__Objetivo da tarefa__:
Transcreva, do texto sobre a Holanda como paraíso fiscal, o trecho que começa nas palavras "Desde o primeiro" e termina depois das palavras "cobertura fiscal holandesa.".

__Texto extraído__:
▼▼▼
Bermudas? Jamaica? Ou, então, as ilhas inglesas da Mancha, Jersey ou Guernsey? Absolutamente não. Mais perto e mais cómodo: basta chegar a Amesterdão.”

A Holanda, o país frequentemente mais duro do que a Alemanha em predicar austeridade e disciplina de orçamento e censurar o laxismo dos países mediterrânicos, é o maior paraíso fiscal do mundo.
Desde o primeiro de Janeiro do corrente ano, assumiu a Presidência de turno da União Europeia. As palavras do seu Governo têm, por este motivo, um peso ainda maior.
Todavia, a próxima vez que o seu ministro das Finanças, Jeroen Dijsselbloem, como sempre faz, repreende Tsipras e o governo grego, porque hesitam a reformar o próprio sistema fiscal, alguém deveria recordar-lhe que a companhia mineraria canadiana, Gold Eldorado, não paga impostos na Grécia, graças á cobertura fiscal holandesa.
Ou então, quando de Haia vinham acusações aos bancos cipriotas por reciclagem de fundos russos, alguém deveria fazer-lhes notar que, nesse mesmo período, na Ucrânia, gabinetes de trabalho holandeses tinham, na Embaixada nacional, seminários apropriados sobre a arte de escapar aos impostos, refugiando-se na Holanda.”
▲▲▲
__Excerto dos dados__:
▼▼▼
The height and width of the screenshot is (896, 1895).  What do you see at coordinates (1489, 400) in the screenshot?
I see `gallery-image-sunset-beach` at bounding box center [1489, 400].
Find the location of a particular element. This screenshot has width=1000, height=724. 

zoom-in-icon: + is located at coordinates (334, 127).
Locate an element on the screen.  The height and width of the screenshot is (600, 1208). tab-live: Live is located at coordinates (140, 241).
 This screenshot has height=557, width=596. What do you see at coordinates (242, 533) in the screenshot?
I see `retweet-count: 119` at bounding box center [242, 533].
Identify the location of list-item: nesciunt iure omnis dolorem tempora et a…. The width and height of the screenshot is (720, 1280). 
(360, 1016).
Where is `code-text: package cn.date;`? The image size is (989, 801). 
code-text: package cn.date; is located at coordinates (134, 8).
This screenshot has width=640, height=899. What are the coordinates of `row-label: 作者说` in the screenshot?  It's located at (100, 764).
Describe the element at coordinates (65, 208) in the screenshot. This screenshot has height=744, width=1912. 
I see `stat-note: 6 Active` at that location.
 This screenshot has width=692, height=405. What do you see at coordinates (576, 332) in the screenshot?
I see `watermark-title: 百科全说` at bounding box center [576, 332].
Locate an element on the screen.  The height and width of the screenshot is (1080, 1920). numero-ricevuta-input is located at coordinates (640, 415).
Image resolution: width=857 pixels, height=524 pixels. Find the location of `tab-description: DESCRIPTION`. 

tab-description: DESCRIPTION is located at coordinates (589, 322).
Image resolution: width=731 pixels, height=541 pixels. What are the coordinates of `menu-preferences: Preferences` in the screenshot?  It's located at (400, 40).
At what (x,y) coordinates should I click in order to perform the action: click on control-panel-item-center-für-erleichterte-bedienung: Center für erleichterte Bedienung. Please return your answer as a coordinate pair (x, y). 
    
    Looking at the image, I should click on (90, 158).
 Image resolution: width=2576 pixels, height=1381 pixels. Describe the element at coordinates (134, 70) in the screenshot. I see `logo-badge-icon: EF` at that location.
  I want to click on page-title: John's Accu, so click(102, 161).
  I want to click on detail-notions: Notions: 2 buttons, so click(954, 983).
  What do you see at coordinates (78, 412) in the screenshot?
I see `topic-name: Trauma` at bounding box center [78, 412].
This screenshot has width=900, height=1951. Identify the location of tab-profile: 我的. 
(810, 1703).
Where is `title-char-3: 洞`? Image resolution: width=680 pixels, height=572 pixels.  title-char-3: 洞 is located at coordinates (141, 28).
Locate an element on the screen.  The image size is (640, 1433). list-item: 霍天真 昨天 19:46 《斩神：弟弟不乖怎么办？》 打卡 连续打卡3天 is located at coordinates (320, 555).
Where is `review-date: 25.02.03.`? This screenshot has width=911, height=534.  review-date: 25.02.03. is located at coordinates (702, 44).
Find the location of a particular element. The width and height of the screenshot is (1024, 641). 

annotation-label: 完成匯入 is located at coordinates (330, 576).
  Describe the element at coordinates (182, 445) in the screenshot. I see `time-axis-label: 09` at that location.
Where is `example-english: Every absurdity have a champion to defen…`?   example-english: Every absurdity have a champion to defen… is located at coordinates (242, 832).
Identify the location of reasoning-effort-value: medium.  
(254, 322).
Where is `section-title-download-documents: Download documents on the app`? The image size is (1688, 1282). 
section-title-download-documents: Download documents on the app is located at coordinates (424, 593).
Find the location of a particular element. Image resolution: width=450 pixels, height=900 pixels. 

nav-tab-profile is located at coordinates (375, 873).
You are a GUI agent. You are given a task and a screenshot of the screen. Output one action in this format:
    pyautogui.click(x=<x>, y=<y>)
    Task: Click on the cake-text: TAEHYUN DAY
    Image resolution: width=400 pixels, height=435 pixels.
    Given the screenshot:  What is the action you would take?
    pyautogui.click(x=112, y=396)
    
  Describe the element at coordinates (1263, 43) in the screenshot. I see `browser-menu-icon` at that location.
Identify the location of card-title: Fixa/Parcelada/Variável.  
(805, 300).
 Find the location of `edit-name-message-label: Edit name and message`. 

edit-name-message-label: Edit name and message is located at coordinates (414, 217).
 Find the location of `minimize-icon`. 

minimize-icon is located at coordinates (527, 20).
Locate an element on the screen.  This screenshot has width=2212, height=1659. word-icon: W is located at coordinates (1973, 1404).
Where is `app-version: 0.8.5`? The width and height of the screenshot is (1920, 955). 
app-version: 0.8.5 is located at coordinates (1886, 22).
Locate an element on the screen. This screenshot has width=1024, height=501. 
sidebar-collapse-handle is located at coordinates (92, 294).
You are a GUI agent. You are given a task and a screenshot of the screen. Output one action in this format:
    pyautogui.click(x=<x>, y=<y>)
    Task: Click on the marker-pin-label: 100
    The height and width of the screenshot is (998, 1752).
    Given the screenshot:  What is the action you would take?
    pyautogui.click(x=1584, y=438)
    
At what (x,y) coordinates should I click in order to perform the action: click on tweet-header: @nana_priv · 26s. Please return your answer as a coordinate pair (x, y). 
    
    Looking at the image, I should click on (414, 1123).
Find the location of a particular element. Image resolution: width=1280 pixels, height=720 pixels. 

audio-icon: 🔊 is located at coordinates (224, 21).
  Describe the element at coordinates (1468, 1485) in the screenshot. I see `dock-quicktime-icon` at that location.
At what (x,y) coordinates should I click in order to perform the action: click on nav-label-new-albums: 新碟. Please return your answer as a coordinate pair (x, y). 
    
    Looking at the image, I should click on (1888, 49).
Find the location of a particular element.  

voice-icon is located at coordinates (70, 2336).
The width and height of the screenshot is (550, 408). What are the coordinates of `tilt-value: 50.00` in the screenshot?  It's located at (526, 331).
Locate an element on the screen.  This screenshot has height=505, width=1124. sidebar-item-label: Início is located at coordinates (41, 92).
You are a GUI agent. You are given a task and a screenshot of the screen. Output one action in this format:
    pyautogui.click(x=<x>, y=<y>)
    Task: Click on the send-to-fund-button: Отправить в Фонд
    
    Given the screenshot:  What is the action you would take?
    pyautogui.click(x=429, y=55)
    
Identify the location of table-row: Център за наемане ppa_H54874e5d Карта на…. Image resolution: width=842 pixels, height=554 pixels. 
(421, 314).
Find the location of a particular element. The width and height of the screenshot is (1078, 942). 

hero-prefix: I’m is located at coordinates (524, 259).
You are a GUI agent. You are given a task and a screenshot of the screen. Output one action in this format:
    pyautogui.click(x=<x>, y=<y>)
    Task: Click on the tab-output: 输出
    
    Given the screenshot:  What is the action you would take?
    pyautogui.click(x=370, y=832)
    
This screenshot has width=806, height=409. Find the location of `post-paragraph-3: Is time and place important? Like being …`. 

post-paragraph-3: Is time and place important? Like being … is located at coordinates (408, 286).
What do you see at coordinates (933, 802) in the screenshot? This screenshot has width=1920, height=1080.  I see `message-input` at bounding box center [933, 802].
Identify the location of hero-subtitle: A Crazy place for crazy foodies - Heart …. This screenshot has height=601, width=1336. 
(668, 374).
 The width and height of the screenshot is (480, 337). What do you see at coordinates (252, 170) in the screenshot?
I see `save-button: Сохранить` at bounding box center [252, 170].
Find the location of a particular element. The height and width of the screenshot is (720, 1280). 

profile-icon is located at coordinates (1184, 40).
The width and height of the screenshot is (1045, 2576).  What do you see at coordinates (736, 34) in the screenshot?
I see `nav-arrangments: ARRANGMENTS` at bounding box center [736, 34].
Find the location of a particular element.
▲▲▲
__Resposta escrita__:
Desde o primeiro de Janeiro do corrente ano, assumiu a Presidência de turno da União Europeia. As palavras do seu Governo têm, por este motivo, um peso ainda maior.
Todavia, a próxima vez que o seu ministro das Finanças, Jeroen Dijsselbloem, como sempre faz, repreende Tsipras e o governo grego, porque hesitam a reformar o próprio sistema fiscal, alguém deveria recordar-lhe que a companhia mineraria canadiana, Gold Eldorado, não paga impostos na Grécia, graças á cobertura fiscal holandesa.